** BEGIN **
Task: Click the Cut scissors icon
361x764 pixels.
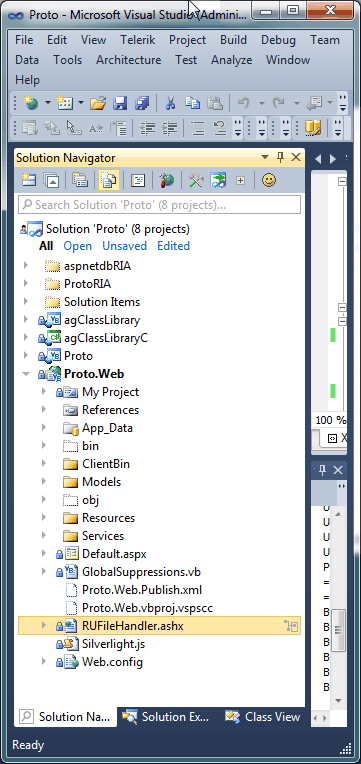Action: pyautogui.click(x=170, y=103)
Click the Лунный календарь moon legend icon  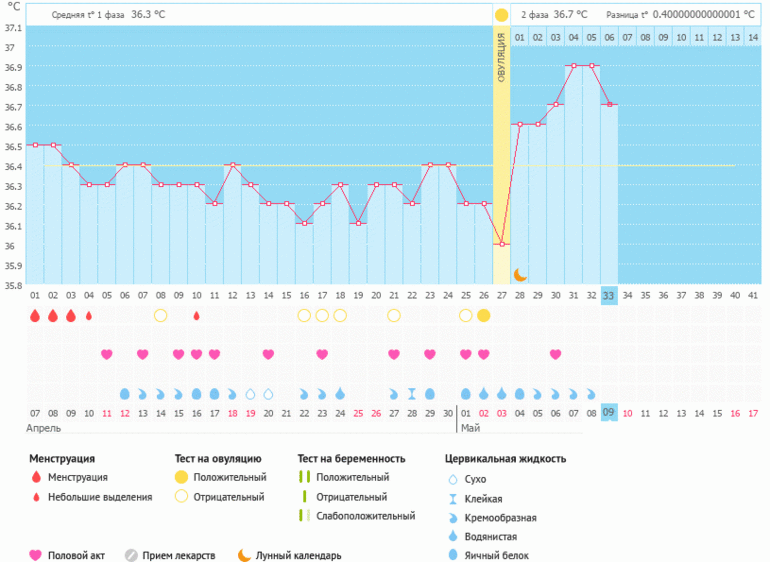click(243, 555)
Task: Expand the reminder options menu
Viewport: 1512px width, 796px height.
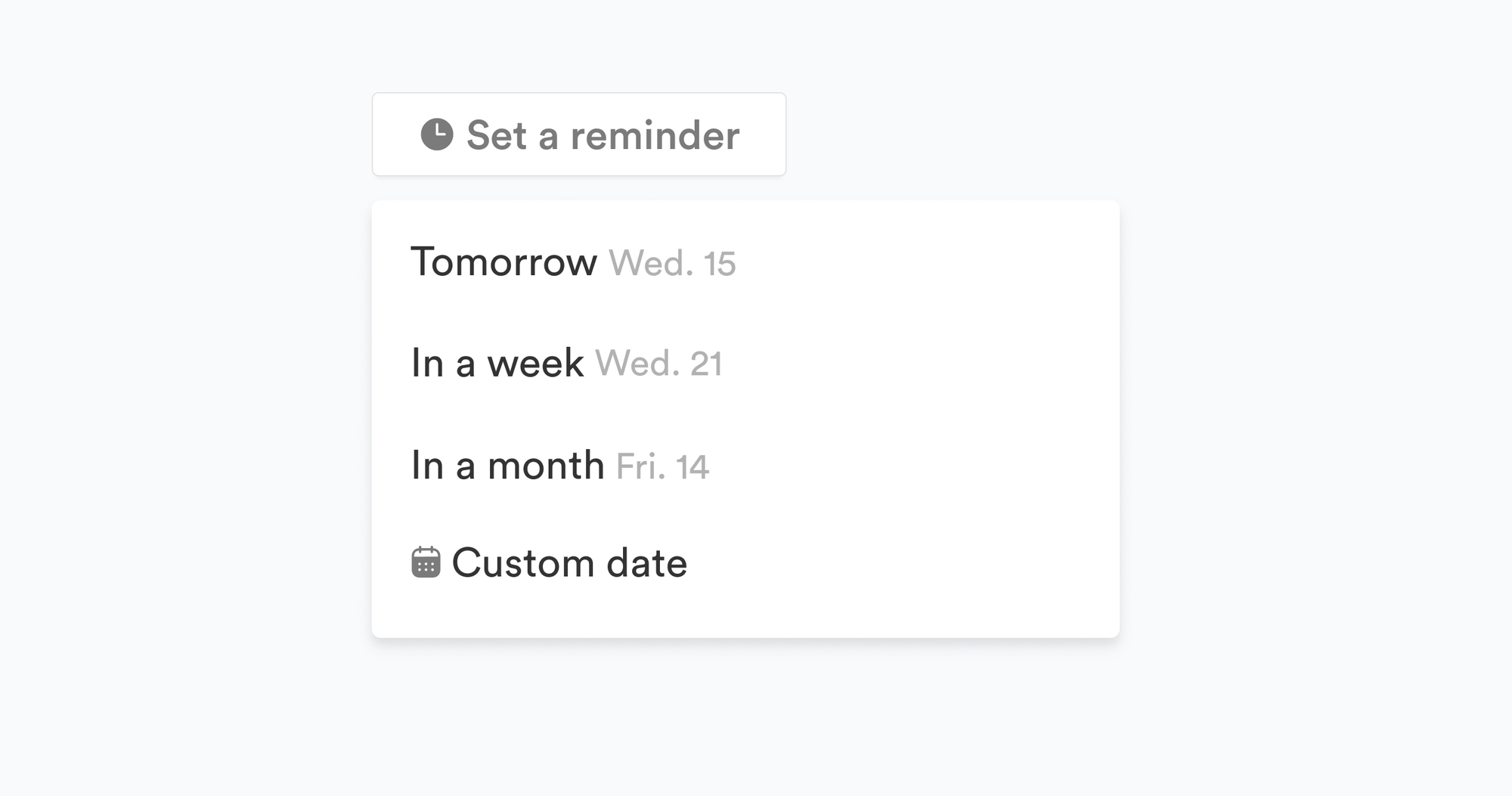Action: pos(578,134)
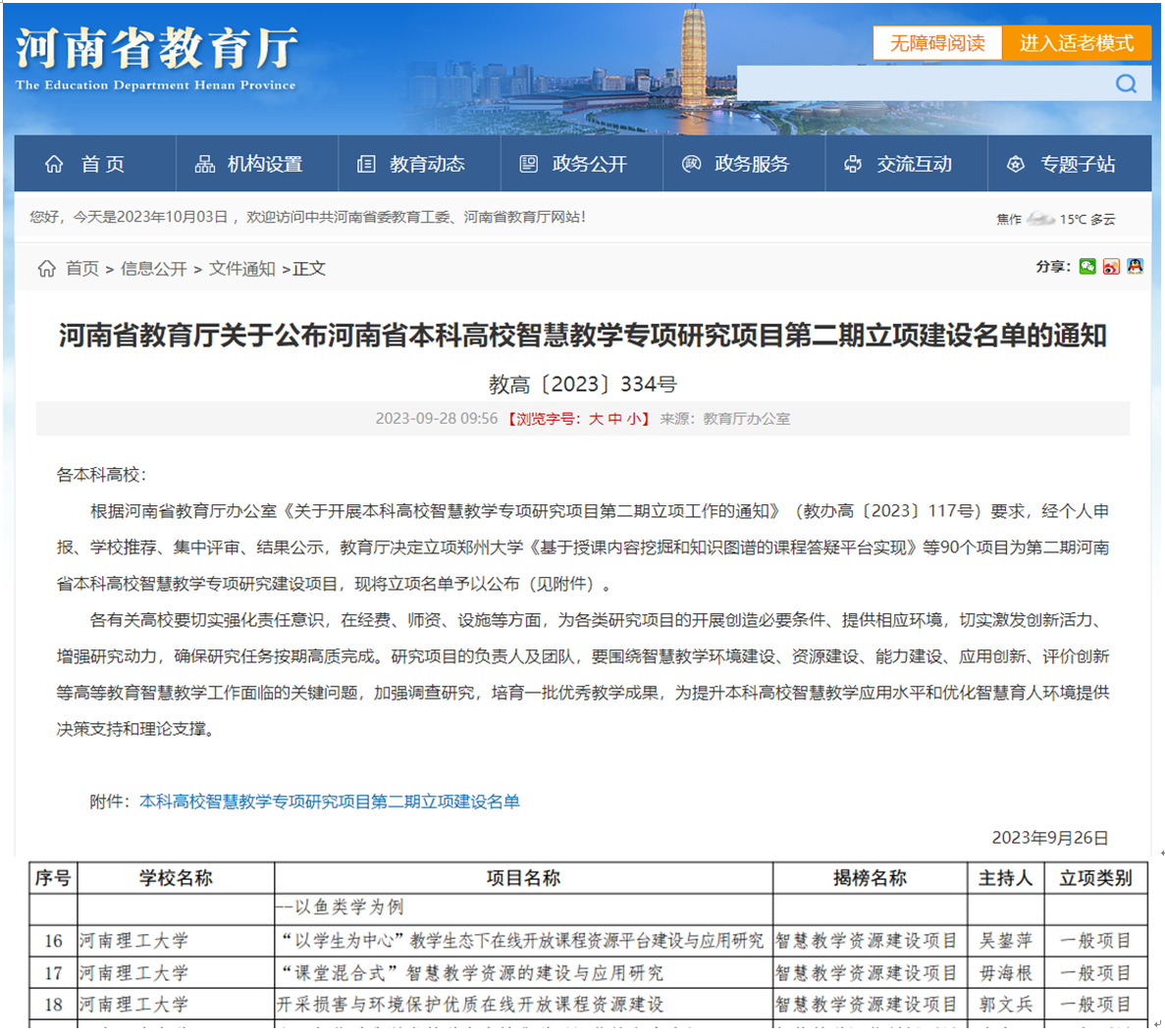The image size is (1165, 1036).
Task: Set browsing font size to 大
Action: pyautogui.click(x=596, y=419)
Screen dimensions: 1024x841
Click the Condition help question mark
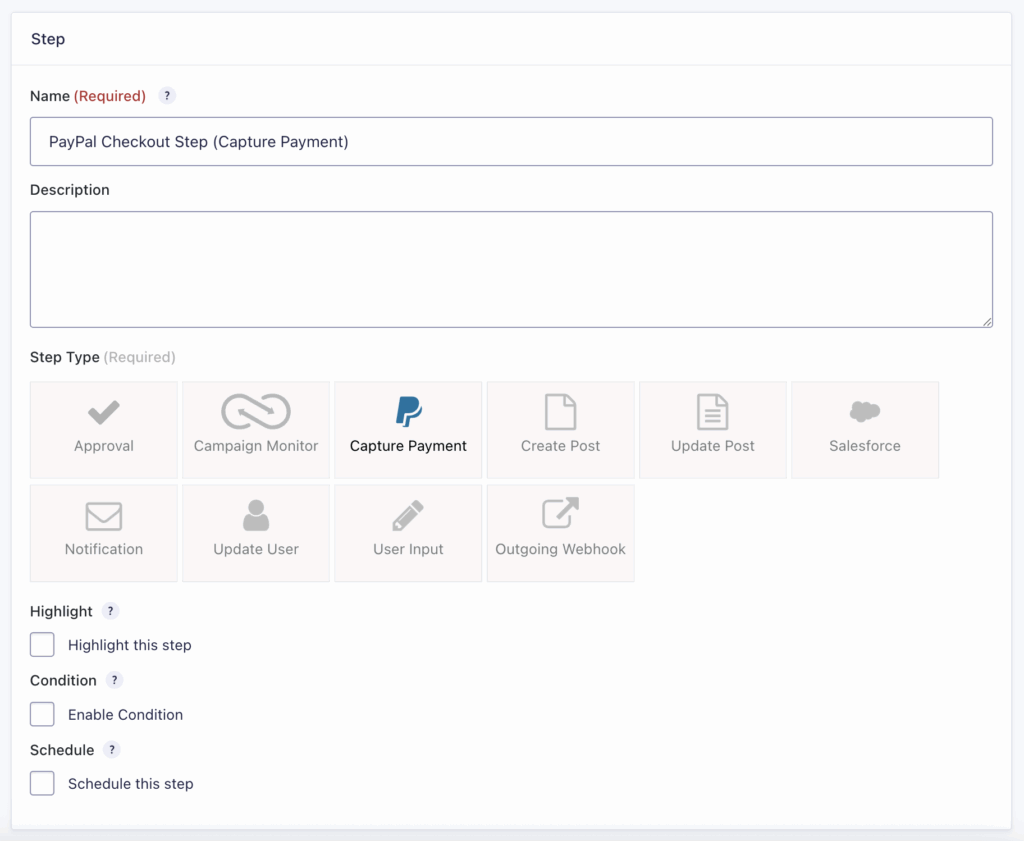tap(115, 680)
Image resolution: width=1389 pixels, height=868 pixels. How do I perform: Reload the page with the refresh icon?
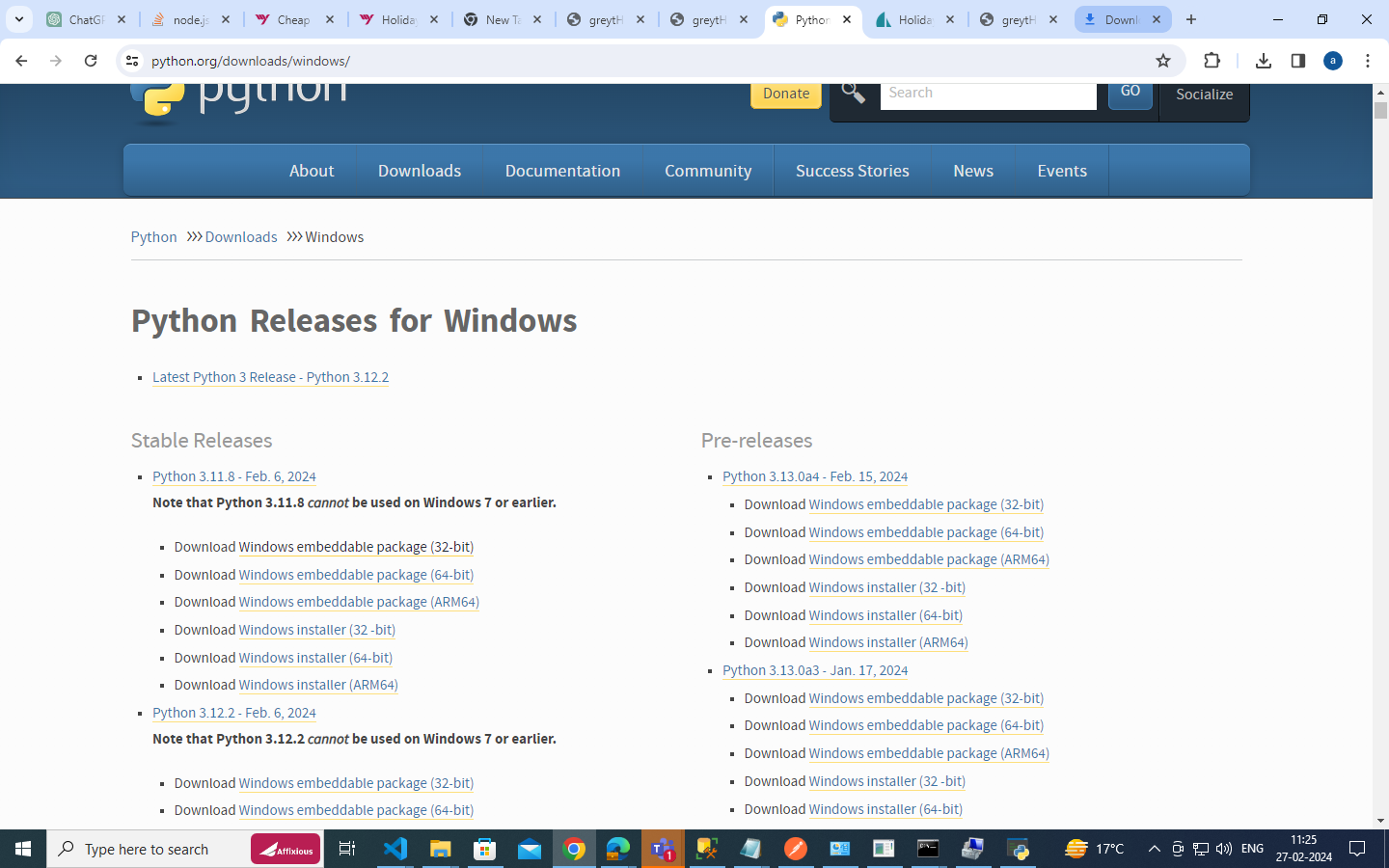[x=91, y=61]
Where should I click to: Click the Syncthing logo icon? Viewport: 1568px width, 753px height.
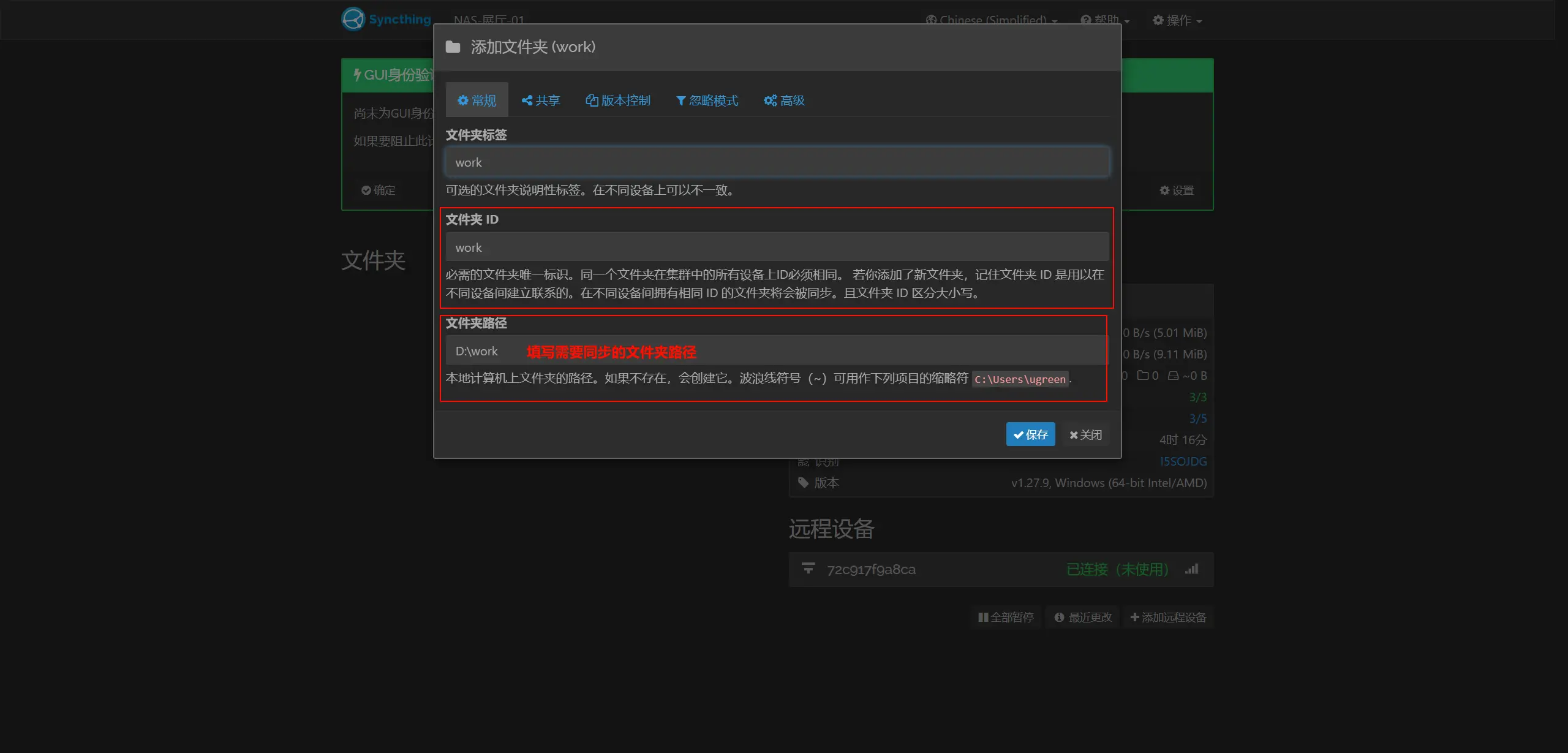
** END **
§ **Requirement**:
Transcribe the items verbatim, starting with the line that contains "Screen dimensions: 1024x841" and continuing through the end of the items. Omit the pictures from your transcription.

§ **Response to this task**:
Screen dimensions: 1024x841
Click the Condition help question mark
tap(115, 680)
Image resolution: width=1389 pixels, height=868 pixels. How do I perform: Reload the page with the refresh icon?
[x=91, y=61]
Where should I click to: Click the Syncthing logo icon? Viewport: 1568px width, 753px height.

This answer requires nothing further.